• **課題指示**
スイスの自殺幇助に関する文章を2文で要約してもらえますか？

• **文書本文**
スイスでの自殺幇助、DignitasでもExitでも急増。その多くは女性

昨年2011年に国外からスイスに赴き
Dignitasで幇助を受けて自殺した人は144人で、
前年2010年から35%も増加。

スイスに在住の人のみを対象にしているExitでは
300人を超える自殺者に幇助。
257人だった前年2010年から17%の増加。

Exitで幇助を受けて自殺した人の多くはガン患者で、
平均年齢は76歳。

Dignitasでの2011年の自殺者の約3分の2は女性。

自殺する人全体で言えば男性が多いが、
幇助を受けて自殺する人の多くは女性である。

Assisted suicide numbers up in 2011
Swissinfo.ch, February 19, 2012

Dignitas assisted death rose 2011 report
Times Colonist, February 19, 2012


最後の自殺者総体には男性の方が多いが、
自殺幇助で死ぬのは女性の方が圧倒的に多いという情報に考え込む。

これまでも、女性が要介護状態になった場合に
男性よりも自殺幇助を望む方向に追い詰められやすいことについては
以下の2点を、以下にリンクしたエントリーなどで指摘してきた。

① 「ケアする者」の役割を背負わされている女性が「ケアを必要とする者」となった場合の
「家族に負担を負わせることへの恐れ」は男性以上に大きいという問題。

② 夫の介護には、支配―被支配の関係が妻の介護以上に入りがちであるという問題。



「女のエクスタシーと自殺幇助の関係性」のエントリーでは以下のように書いた。
(この時の会話で使われたのが「エクスタシー」だったので、そのまま書いていますが、
実際に意味されていたのは「オーガズム」だったと思います)

• **提供情報**
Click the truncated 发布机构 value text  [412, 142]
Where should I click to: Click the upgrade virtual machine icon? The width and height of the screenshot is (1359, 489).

• **解答例**
2011年に国外からスイスに赴きDignitasで幇助を受けて自殺した人は144人で、前年から35%増加しました。スイス在住者のみを対象とするExitでも幇助を受けた自殺者は前年の257人から17%増えて300人を超え、自殺者全体では男性が多い一方、幇助を受けて自殺する人の多くは女性で、Dignitasでは2011年の約3分の2が女性でした。